Preschool expulsions? It's not a joke. It's a tragedy.
Dr. Alvin Poussaint, the Harvard psychiatrist and adviser to "The Cosby Show," drew audible gasps from his audience when he brought up the topic at a recent Washington forum on the state of young African-American males.
In particular, Poussaint wondered why African-American kids are expelled from preschool at a much higher rate than other racial or ethnic groups.
Nationally, preschool programs expel children at more than three times the rate that K-through-12 programs do, according to a first-of-its-kind study that Poussaint cited by Yale University's Edward Zigler Center for Child Development and Social Policy.
African-American children were twice as likely to be expelled from preschool programs as white or Latino children, and five times as likely to be expelled as Asian-American children, the study found.
"Now, what's going on there?," Poussaint, a black man, asked the mostly black crowd at "Paths to Success: A Forum on Young African American Men," sponsored by the Kaiser Family Foundation and the Washington Post.
"Is racial profiling starting at age three or four?" Poussaint asked. "Or is there something going on before preschool that relates to the family and the community that already is making some of these young black males unable to adapt, unable to fit, on a preschool level?"

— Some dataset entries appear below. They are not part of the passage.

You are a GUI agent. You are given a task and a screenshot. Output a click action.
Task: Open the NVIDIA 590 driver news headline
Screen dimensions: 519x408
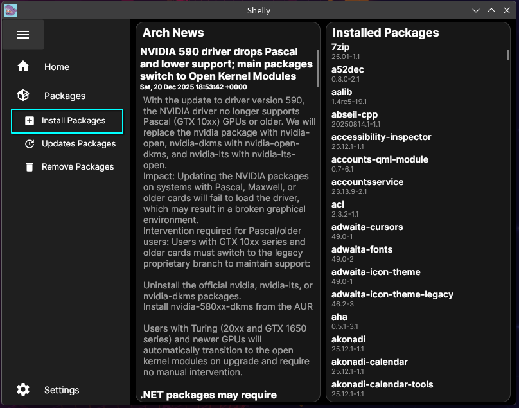click(218, 64)
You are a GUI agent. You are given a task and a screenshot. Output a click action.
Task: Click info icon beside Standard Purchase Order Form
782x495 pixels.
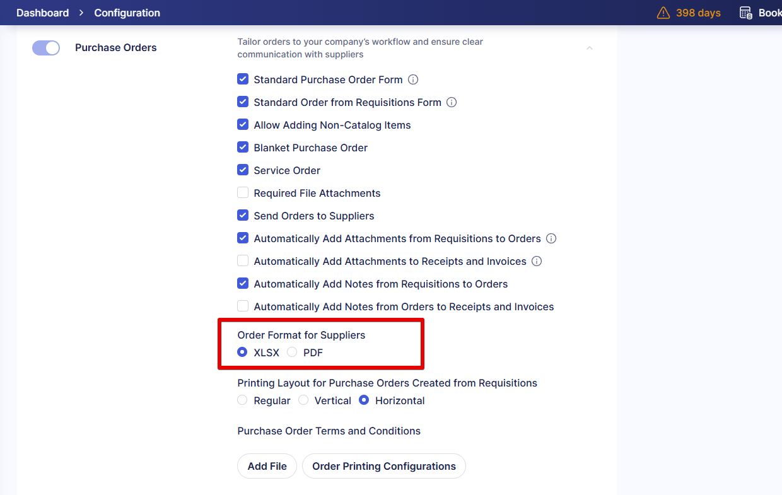coord(413,79)
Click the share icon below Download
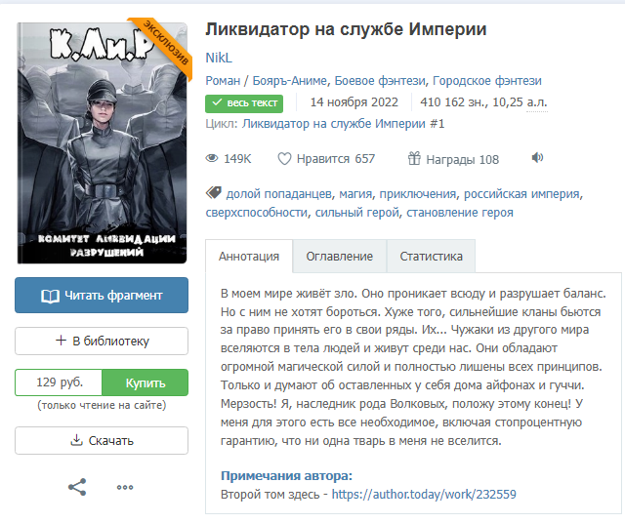 [77, 487]
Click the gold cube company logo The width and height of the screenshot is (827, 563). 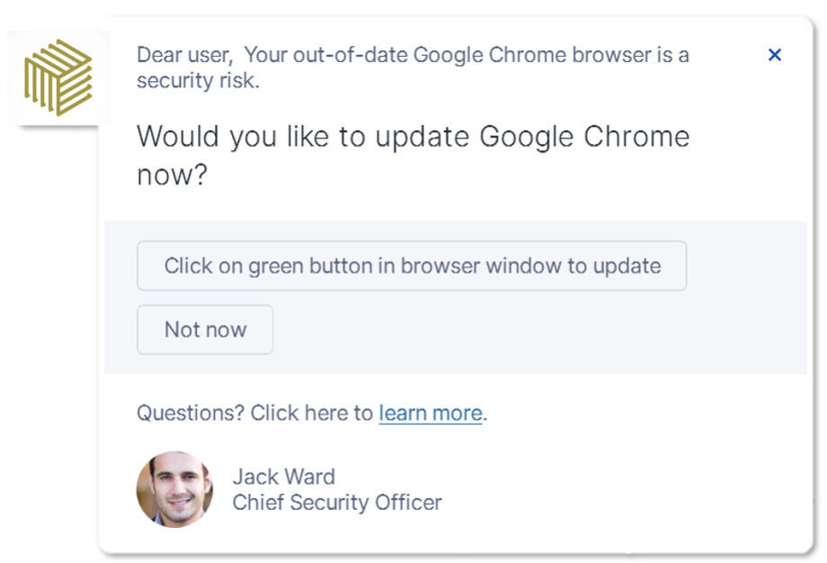[x=58, y=77]
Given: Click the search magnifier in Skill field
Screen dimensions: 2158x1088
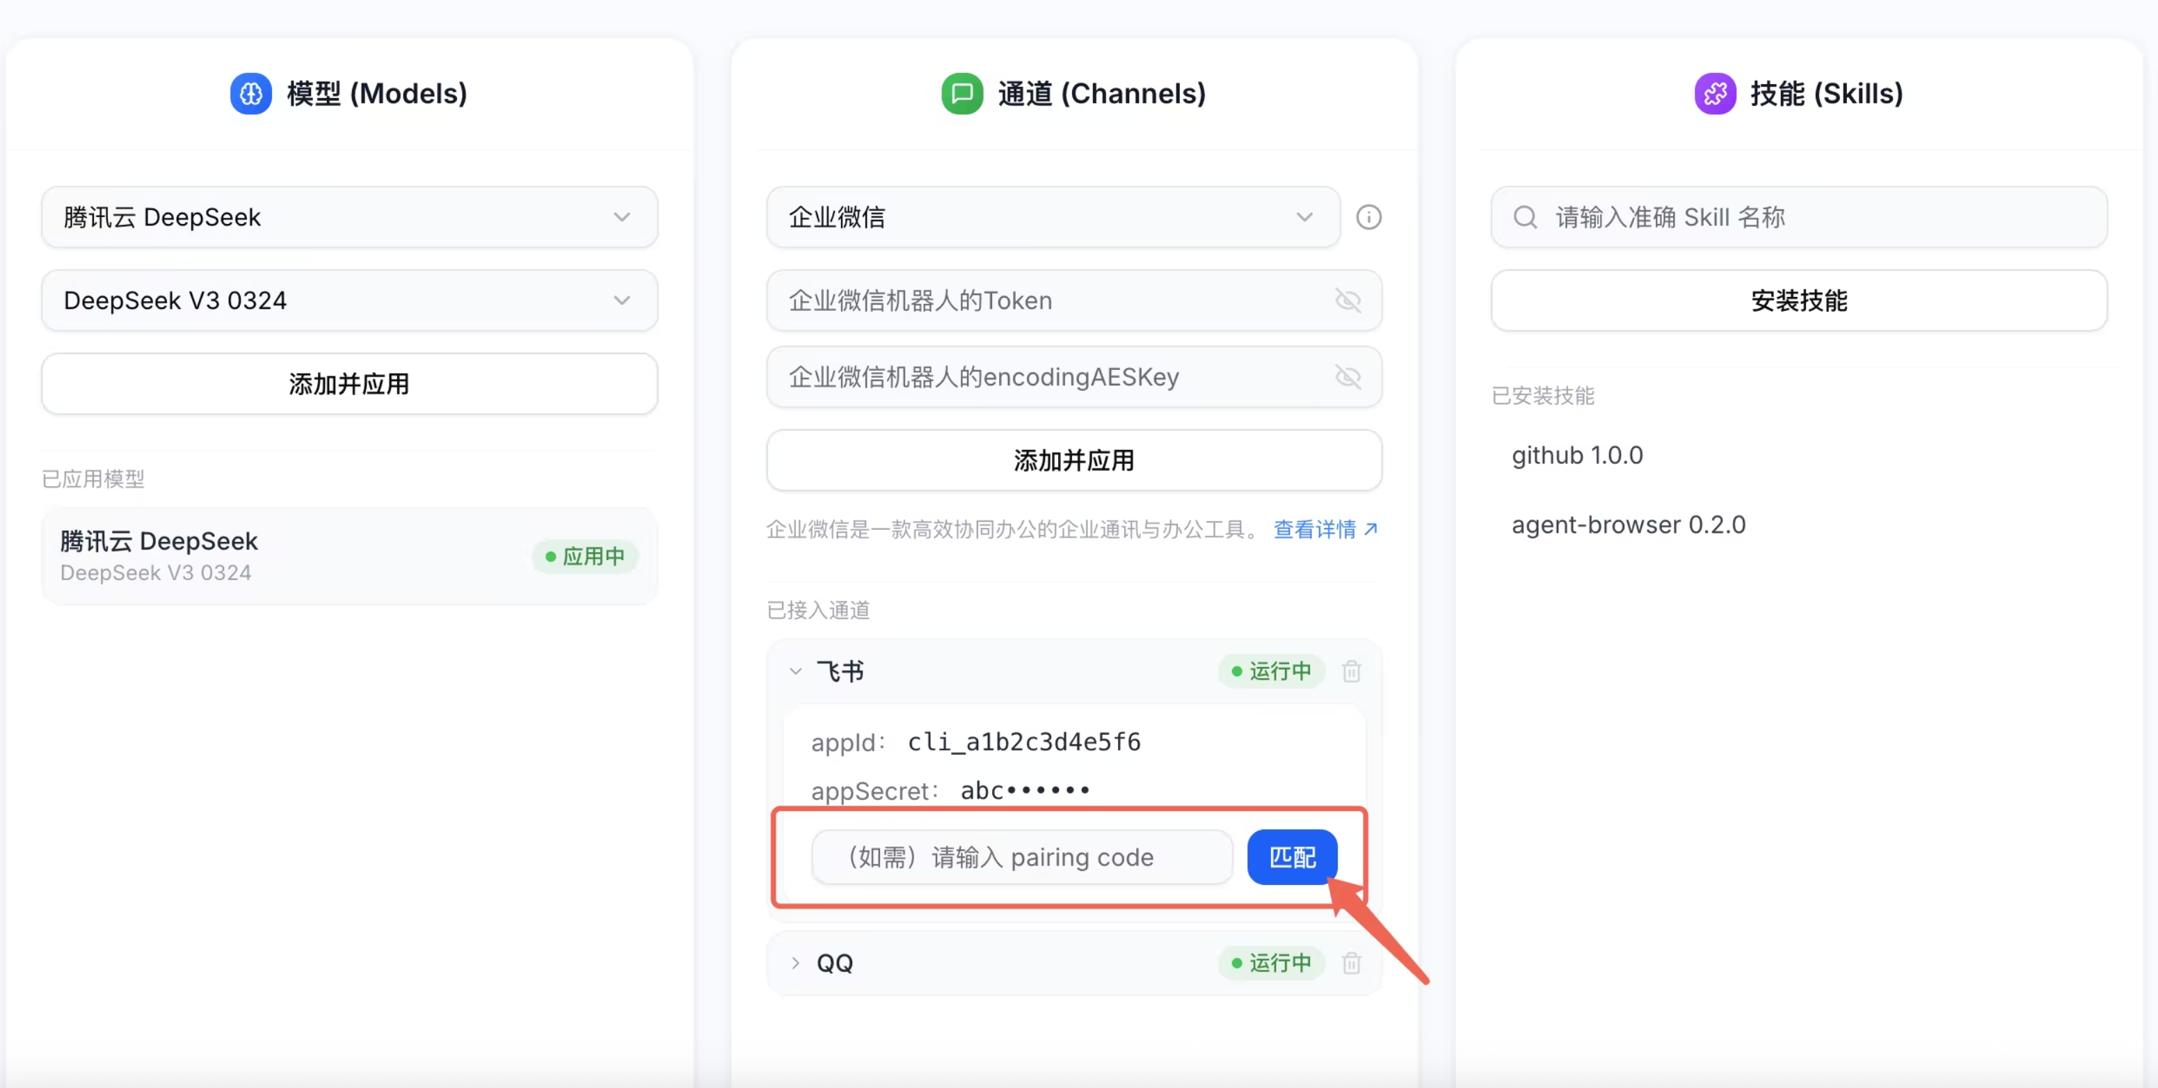Looking at the screenshot, I should click(x=1525, y=218).
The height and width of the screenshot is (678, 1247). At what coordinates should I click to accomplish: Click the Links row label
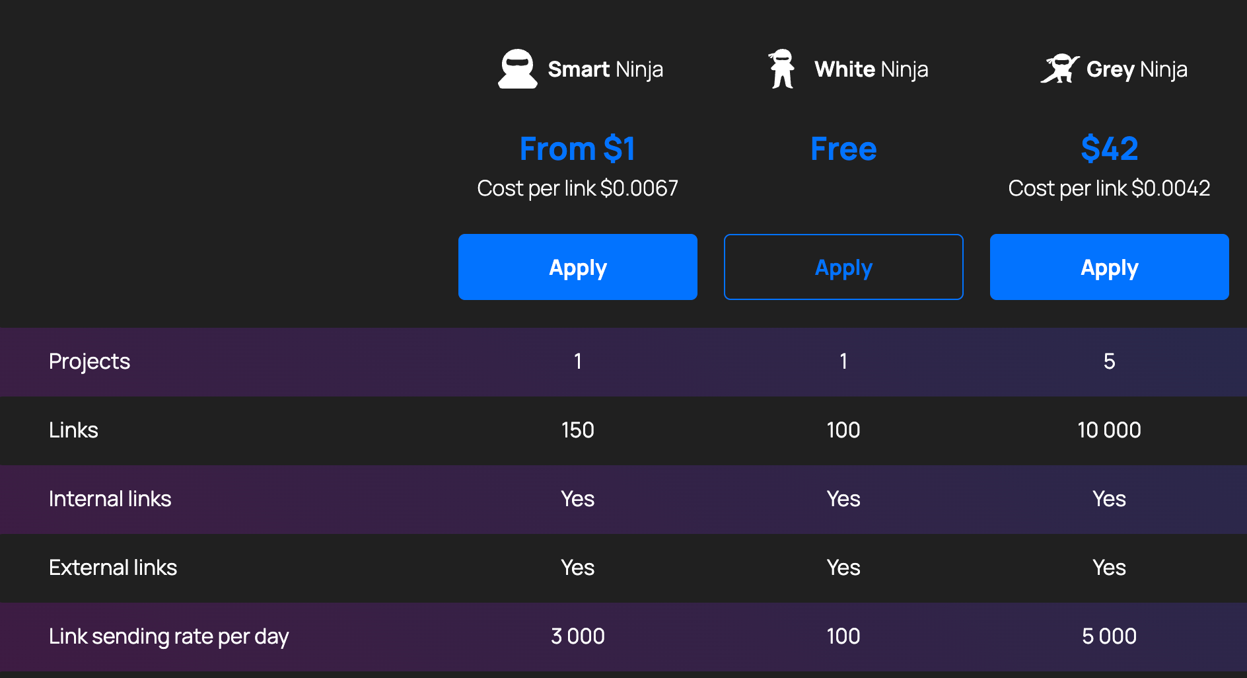pyautogui.click(x=73, y=430)
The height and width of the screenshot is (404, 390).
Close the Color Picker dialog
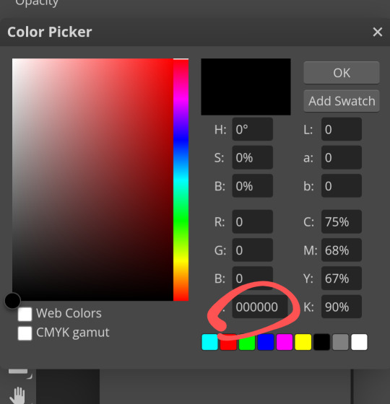tap(377, 32)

But, if you thought he was about to point fingers in knee-jerk fashion at white racism, you'd be wrong. Instead, he said we all should be asking where that early anger is coming from. Then he zeroed in on abnormally high levels of child abuse and neglect, particularly in low-income black families. His principal target was what the forum's featured speaker Bill Cosby has called in his own famously blunt terms, "parents who are not parenting."
"There's an overuse of beating kids corporal punishment," Poussaint said. "So that you have 80 percent of black parents believing you should beat them beat the devil out of them. And research shows the more you beat them, the angrier they get. It is not good discipline."
Abuse does not have to be physical, he said. Heads in his audience nodded agreement as he described black parents cursing, shaking or slapping their pre-K kids in public or demeaning them with statements like, "You're no good, just like your father."
As a parent who grew up with more than a few "whuppings" from loving parents, I have since learned that other forms of discipline like "time outs" work better than physical or verbal abuse. Of course, they take more patience than some parents feel able to muster. When physical punishment goes overboard, the result can be outright abuse, injury and disaster.
Single parents, usually moms young enough to still be "trying to get their party on," as another panelist put it, easily can be overwhelmed by the special challenges involved in raising children especially boys. In the worst cases, they take out their frustrations on their children, passing their anger down from one generation to another.
And what happens to all that repressed anger? It may very well erupt in social isolation, unruly school behavior and violence. Abused, injured, humiliated and unloved at home or in school, kids will shop for appreciation out on the street.
And, once they turn to criminal activity, as panelist Marcellus "Bishop" Allen told the forum, "None of you can stop nothing we want to do."
Allen knows. Now the president of Saving Our Selves (S.O.S.), a Newark organization to stop gang violence, he joined the notorious Bloods street gang at age 9.
Spare the rod and save the child? Like a good academic, Poussaint seemed to be more comfortable with raising questions and calling for more study than with making recommendations. "I never recommend," a psychotherapist once told me. "I only try to help my patients find what will work better for them than what they're doing now."
What can be done? The Yale study found that preschools that had psychologists and other support for their teachers had a lower expulsion rate. Back at home, communities may need to provide more resources, whether through volunteers or through local social service agencies, to help frustrated parents cope. Bit by bit, we're learning what works best in raising children. We need to help more parents learn about it before their problems become our problems.